- Task to carry out
Please tally how many lines of the entries below contain the word "screenshot", and reply with that number alone.
------------------------------
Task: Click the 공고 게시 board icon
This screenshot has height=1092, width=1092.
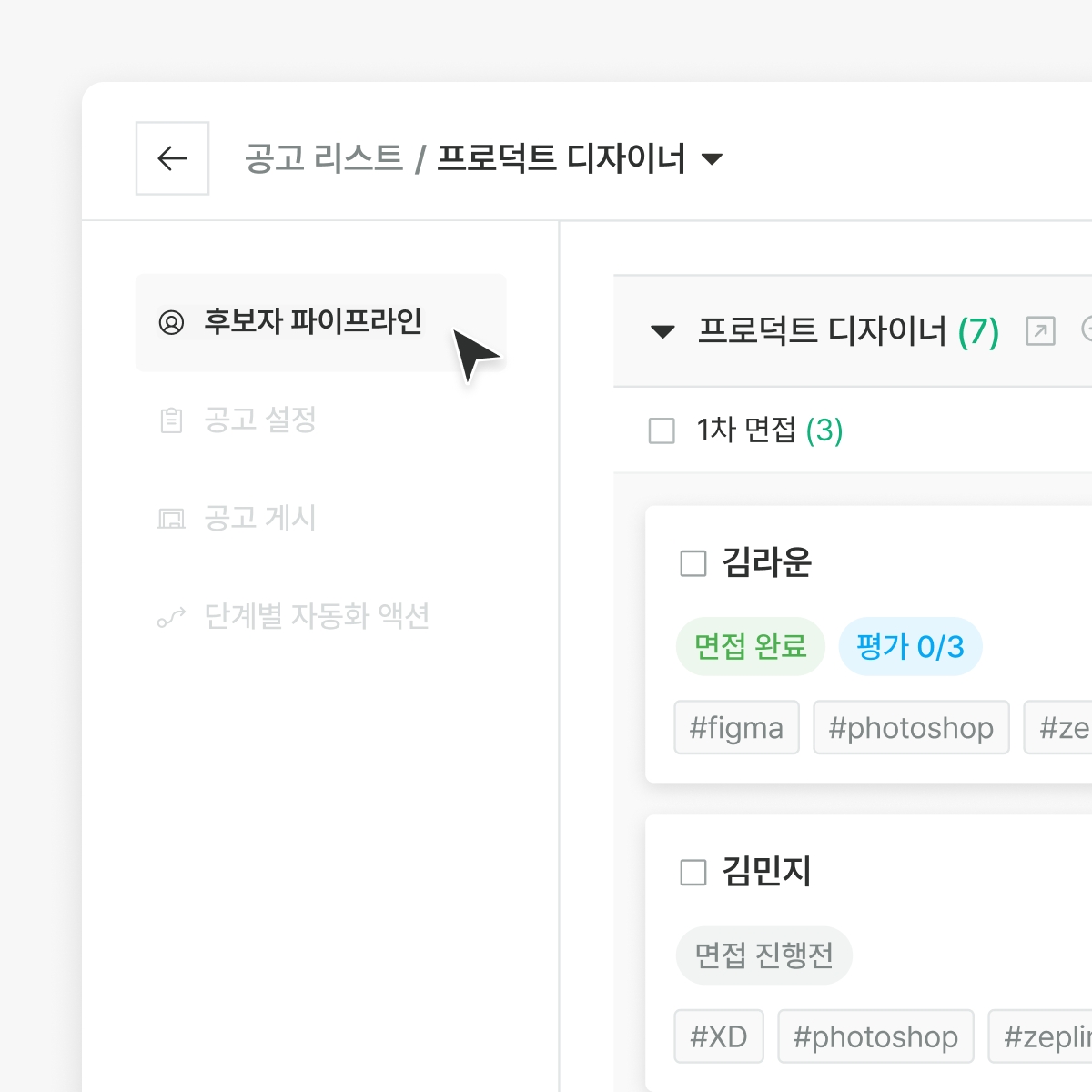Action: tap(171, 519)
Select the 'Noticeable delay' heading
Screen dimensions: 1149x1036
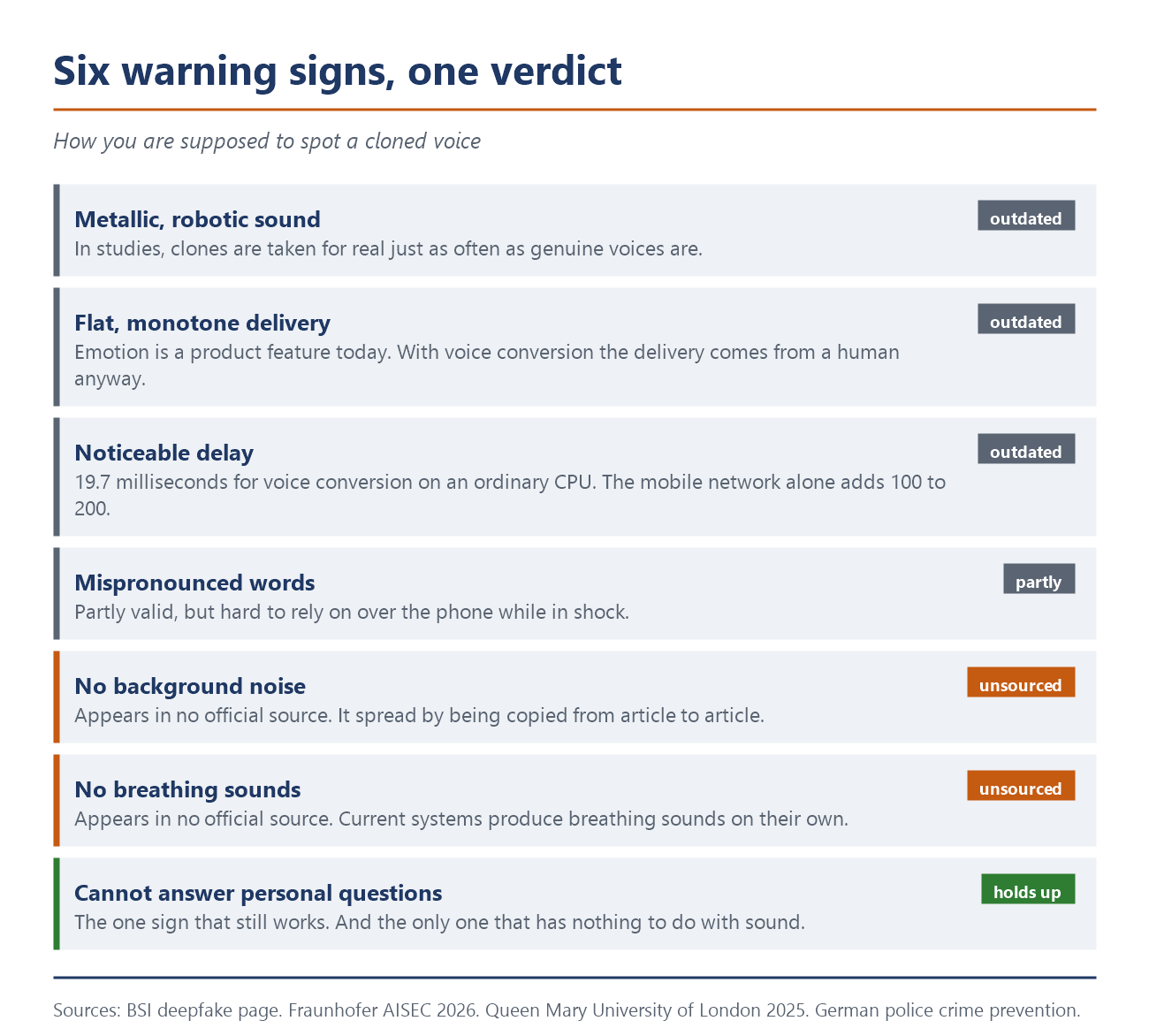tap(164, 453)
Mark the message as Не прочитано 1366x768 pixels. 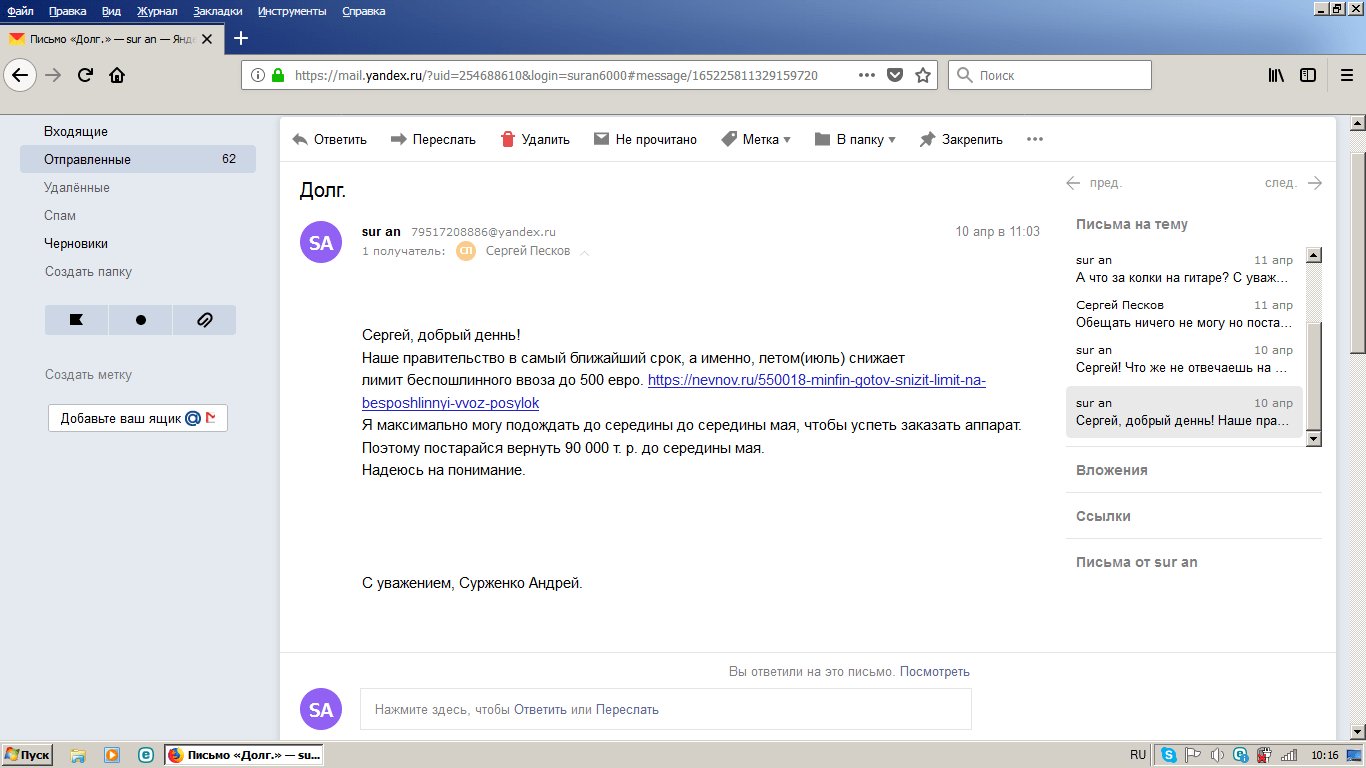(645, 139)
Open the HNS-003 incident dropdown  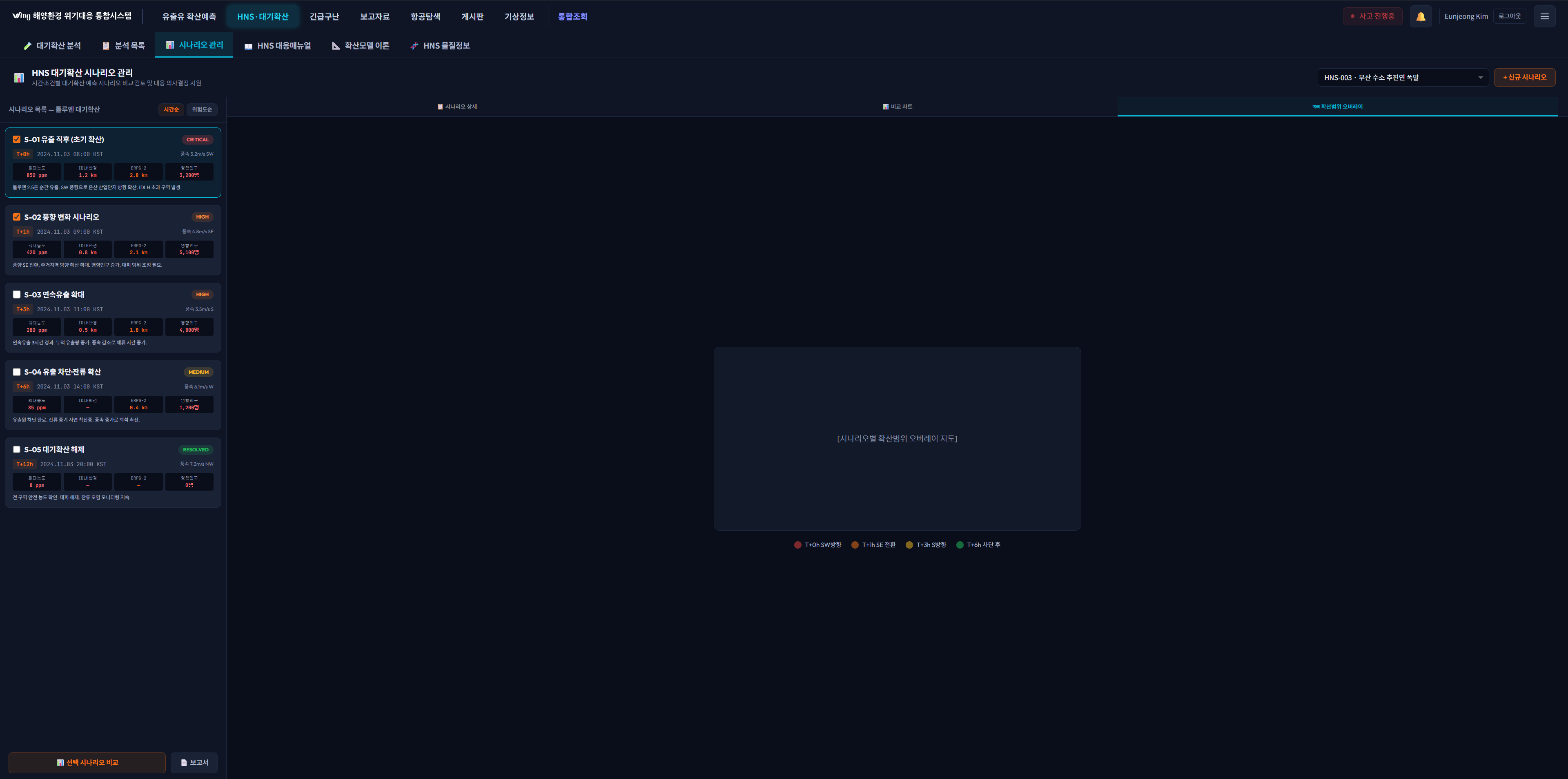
------------------------------
- Full response
1